The electoral map has taken a significant turn for the worse for Mitt Romney, with swing state polling all heading in the wrong direction for the Republican nominee. While it is too early for Team Obama to begin spiking the ball Romney just cannot seem to put together a cogent message, and is truly strained and awkward on the campaign trail. The latest statement to cause confusion is Romney pointing to his Massachusetts Health Care Plan as proof that he has empathy, as he offered universal coverage, and actually got 100% of the state’s children covered. Does that mean he now favors the federal health care (CHIPS) program for children?
Obviously there has been much hand wringing with Republican elites, with Peggy Noonan and Bill Kristol in particular coming down pretty hard on the campaign, and the candidate. Noonan, in the Wall Street Journal:
It’s time to admit the Romney campaign is an incompetent one. It’s not big, it’s not brave, it’s not thoughtfully tackling great issues. It’s always been too small for the moment. All the activists, party supporters and big donors should be pushing for change. People want to focus on who at the top is least constructive and most responsible. Fine, but Mitt Romney is no puppet: He chooses who to listen to. An intervention is in order. “Mitt, this isn’t working.”
Ouch! Kristol has said that the Romney strategy is all wrong in that his attempt to make this a “referendum” election in which he says nothing but we must replace Barack Obama is failing, and that it is a “choice” election, in which voters will choose which vision offered for the future is best for the country.

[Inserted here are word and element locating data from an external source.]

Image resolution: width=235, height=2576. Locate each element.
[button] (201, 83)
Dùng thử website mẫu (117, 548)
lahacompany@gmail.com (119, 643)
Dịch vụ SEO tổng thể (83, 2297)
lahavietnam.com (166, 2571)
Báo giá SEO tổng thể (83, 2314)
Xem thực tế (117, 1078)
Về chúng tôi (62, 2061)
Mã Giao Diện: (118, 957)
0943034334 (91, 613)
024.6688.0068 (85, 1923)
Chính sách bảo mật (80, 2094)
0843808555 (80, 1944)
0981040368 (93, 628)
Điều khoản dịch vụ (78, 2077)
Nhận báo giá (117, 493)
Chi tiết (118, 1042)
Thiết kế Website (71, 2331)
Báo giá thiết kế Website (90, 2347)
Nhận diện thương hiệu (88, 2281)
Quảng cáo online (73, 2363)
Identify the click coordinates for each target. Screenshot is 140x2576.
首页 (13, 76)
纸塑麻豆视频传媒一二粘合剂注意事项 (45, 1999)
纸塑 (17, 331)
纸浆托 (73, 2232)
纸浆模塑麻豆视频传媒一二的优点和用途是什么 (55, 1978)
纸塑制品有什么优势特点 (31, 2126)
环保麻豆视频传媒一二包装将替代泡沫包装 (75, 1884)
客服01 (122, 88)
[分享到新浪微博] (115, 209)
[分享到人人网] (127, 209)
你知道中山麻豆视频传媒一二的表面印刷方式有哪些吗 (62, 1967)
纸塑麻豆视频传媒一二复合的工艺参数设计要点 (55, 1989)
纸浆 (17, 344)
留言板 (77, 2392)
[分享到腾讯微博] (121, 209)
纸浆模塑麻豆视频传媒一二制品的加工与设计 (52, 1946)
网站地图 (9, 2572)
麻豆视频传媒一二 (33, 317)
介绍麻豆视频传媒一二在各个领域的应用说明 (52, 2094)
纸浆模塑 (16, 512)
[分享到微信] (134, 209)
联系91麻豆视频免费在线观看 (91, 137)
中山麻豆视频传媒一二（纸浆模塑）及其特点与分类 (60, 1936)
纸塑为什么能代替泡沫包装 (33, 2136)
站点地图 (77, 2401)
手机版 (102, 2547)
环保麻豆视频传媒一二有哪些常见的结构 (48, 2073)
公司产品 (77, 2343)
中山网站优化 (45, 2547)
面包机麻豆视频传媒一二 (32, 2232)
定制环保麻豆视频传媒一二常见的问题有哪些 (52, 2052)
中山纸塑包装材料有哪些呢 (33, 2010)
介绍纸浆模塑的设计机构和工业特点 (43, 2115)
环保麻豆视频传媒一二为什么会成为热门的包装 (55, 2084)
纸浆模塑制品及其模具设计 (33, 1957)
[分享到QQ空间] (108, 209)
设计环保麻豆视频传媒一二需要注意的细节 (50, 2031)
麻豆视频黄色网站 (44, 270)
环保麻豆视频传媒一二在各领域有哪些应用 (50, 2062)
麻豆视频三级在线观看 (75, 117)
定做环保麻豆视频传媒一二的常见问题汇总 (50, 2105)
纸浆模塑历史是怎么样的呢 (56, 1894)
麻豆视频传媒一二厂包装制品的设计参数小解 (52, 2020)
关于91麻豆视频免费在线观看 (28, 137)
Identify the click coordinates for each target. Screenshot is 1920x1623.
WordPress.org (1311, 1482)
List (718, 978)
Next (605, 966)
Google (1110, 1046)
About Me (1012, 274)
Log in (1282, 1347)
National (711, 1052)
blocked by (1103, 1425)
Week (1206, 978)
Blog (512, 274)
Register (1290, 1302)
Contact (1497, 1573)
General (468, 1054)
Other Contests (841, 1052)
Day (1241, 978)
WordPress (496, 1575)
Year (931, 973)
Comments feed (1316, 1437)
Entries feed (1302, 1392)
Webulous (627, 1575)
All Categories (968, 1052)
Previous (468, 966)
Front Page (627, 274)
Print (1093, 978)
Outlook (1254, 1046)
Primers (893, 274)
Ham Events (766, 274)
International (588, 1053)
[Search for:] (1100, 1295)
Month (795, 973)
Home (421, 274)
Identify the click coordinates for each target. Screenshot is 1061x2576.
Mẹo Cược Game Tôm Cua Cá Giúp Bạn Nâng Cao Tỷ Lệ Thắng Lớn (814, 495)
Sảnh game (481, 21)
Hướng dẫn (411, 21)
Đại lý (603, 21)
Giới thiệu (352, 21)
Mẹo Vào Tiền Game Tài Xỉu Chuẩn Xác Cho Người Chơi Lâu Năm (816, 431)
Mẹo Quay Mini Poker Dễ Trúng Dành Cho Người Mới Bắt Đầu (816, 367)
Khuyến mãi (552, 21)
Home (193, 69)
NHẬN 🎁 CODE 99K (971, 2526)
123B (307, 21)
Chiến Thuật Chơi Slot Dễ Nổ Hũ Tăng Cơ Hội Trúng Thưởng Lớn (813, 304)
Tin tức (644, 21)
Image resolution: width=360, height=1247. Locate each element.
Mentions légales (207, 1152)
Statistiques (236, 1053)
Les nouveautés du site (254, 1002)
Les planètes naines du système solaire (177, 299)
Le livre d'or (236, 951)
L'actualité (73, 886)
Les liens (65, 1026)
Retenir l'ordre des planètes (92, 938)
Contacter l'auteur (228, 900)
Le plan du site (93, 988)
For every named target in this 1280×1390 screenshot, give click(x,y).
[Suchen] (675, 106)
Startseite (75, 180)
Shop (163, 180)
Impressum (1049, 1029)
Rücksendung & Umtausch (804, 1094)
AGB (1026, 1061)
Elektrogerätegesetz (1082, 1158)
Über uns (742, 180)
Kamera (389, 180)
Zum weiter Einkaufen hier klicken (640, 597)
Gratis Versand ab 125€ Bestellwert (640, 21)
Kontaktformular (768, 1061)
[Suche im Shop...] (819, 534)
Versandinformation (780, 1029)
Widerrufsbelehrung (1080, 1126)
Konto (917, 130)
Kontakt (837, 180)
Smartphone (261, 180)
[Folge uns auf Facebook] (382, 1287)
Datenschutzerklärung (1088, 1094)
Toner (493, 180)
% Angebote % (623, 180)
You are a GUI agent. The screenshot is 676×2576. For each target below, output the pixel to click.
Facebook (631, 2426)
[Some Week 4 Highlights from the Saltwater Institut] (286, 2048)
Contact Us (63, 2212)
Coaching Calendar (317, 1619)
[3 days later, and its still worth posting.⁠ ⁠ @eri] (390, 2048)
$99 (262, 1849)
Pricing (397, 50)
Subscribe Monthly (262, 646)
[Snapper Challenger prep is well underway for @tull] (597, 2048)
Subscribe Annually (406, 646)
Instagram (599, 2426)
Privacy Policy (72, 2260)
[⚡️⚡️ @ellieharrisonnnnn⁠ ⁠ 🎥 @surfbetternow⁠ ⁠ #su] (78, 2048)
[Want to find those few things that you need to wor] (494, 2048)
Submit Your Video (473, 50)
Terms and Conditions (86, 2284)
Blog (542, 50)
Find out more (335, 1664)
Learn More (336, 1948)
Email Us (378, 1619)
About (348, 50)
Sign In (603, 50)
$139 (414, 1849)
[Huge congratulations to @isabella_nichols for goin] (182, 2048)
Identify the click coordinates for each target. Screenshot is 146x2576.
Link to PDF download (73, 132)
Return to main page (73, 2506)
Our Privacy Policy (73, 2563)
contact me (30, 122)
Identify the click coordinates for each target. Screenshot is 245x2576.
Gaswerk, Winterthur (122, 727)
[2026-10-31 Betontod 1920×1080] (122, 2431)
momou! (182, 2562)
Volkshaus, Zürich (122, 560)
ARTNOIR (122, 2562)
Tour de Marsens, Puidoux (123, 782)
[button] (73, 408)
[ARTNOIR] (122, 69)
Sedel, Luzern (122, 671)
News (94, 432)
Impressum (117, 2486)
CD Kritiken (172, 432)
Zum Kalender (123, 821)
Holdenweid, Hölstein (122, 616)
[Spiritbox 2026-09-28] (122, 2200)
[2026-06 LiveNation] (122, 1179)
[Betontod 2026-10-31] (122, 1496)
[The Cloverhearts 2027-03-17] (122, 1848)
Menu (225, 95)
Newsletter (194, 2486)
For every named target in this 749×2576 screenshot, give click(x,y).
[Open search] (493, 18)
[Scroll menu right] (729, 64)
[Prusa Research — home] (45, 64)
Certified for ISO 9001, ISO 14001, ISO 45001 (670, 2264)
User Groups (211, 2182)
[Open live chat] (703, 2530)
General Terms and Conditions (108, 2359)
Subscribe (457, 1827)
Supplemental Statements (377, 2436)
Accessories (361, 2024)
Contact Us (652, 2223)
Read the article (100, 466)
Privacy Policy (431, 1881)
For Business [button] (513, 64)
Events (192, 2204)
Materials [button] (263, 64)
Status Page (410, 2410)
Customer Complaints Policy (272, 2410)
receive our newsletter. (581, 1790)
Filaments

Which means Mitt Romney should probably stop saying, as he did yesterday in Colorado, “The American people cannot afford four more years of Barack Obama, and that’s why I am going to become president of the United States!” He should say instead, “Paul Ryan and I have a pro-growth, pro-reform, pro-opportunity agenda for America—and we look forward to having the honor of carrying out that agenda over the next four years.”
Kristol’s complaint has been echoed among conservative pundits for some time now. Romney needs to offer a specific vision, and get into policy details, and offer that real “choice” to the American public. I tend to agree, but I really wonder how Romney does that when the two centerpieces of his campaign, tax cuts, and the repeal of ObamaCare, are riddled with math errors and conflicts with prior positions. His tax position, up to this very minute, is producing conflicting statements from the campaign. His obvious gaffe on the 47% issue has only added to his difficulties.
Some non-conservative pundits have also commented. Ron Brownstein over at National Journal attributes Romney’s current problems to his right tack in the Republican primaries.
Romney’s biggest general-election problem is that he did not believe he could beat a GOP primary field with no competitor more formidable than Rick Perry, Rick Santorum, or Newt Gingrich without tacking sharply right on key issues. Romney repeatedly took policy positions that minimized his risks during the spring but have multiplied his challenges in the fall. His fate isn’t sealed, but the choices he made in the primaries have left him with a path to victory so narrow that it might daunt Indiana Jones. “To secure the nomination, they made … decisions about immigration, tax cuts, and a whole host of other issues that had no strategic vision,” said John Weaver, a senior strategist for John McCain’s 2008 campaign. “So he’s now trapped demographically and doesn’t even seem to understand it.”
Brownstein is, in my opinion, only half right. Romney did indeed take positions that most felt would be untenable in a general election. I believe his campaign recognized that as evidenced by the etch a sketch comment by Eric Fehrnstrom. But should Romney have moderated his positions before winning the nomination? Brownstein seems to forget that on at least two occasions conservatives began to rally to opponents, such as Newt Gingrich and Rick Perry, whose appeal was driven by some hard right rhetoric. Romney needed, in this Republican Party, to out-bid these candidates with the right, and he did what he needed to do in that process. But conservative suspicion of Romney has prevented the etch-a-sketch makeover, and he has been unable to offer more moderate positions. Romney, at heart, is a moderate technocrat very comfortable in corporate board rooms, but much less comfortable on the campaign trail. His forced “everyday” persona only makes him look more ridiculous.
I think Fareed Zakaria over at the Post has it right on the money. Romney is in a straight jacket that has the Republican brand all over it.
The Republican Party has imposed a new kind of political correctness on its leaders. They cannot speak certain words (taxes) or speculate about certain ideas (immigration amnesty) because these are forbidden. Romney has tried to run a campaign while not running afoul of his party’s strictures. As a result, he has twisted himself into a pretzel, speaking vacuously, avoiding specifics and refusing to provide any serious plans for the most important issues of the day. That’s a straitjacket that even Peggy Noonan’s eloquence cannot get him out of.
Romney has the debates with the President as possibly his last hope to turn this thing around. But he needs to win the debate with himself before he can win the debate with the President.